The designer began looking at ways to re-use the litter that seemed to be in plentiful supply on the UK’s streets, in particular chewing gum. Speaking to the BBC Anna said:

“One of the litters I found was a piece of chewing gum, and as a designer, I was completely amazed there was nothing actually being done to recycle it.”

Researching the ingredients in chewing, the designer discovered that one of the main ingredients contained a synthetic rubber similar to polyisobutylene. This type of plastic is used in many items, for example bicycle inner tubes.

To collect chewing gum for her project, Anna created some special pink waste bins shaped like a bubble, calling them the Gumdrop Bins. They have been placed around high-traffic areas, such as railway stations and the University of Winchester campus.
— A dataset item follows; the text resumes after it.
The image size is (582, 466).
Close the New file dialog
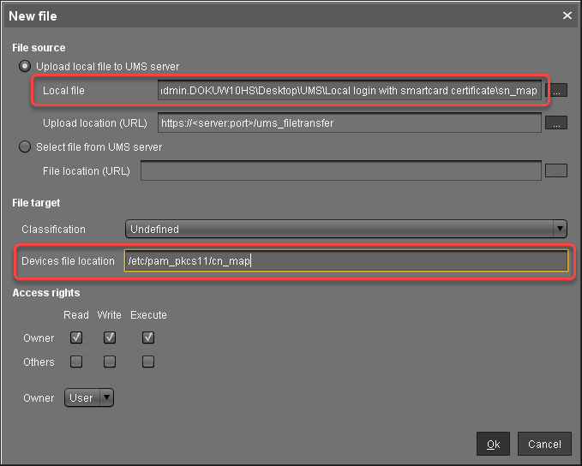tap(567, 15)
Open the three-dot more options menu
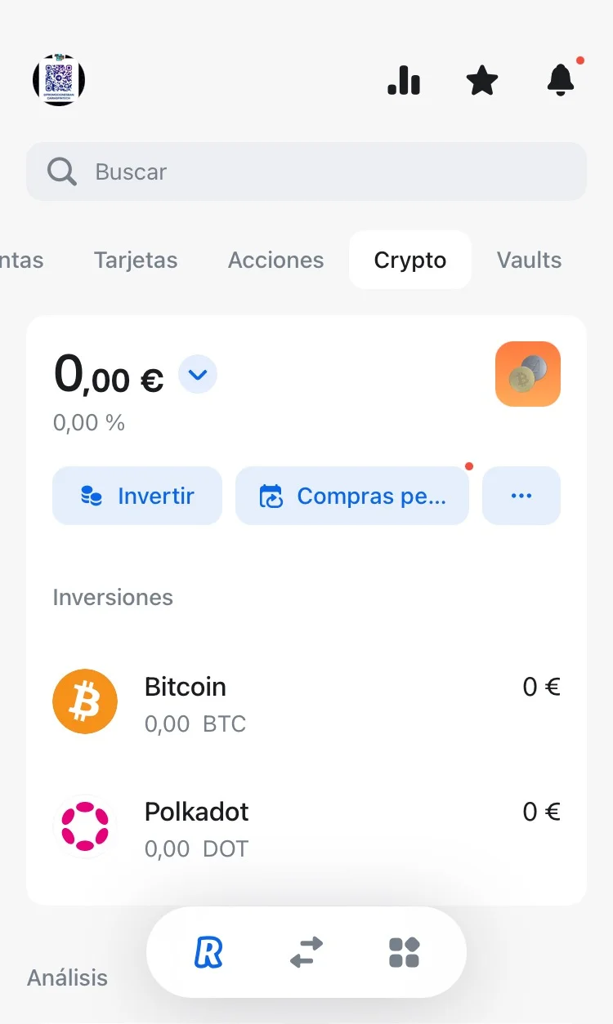The width and height of the screenshot is (613, 1024). click(x=521, y=496)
After the gum has been collected, it is mixed with a selection of recycled polymers by a recycling plant, and is then remoulded into drinkware. Each piece of drinkware contains around 42 pieces of gum. The project has helped eliminate a good deal of street litter in the areas where the Gumdrop Bins are located, with the university claiming to have saved around £6,000 in cleaning costs.

It may be a while before bespoke engraved flutes made from recycled chewing gum grace the nation’s tables, however the idea is a great way to alleviate some of the current litter problems.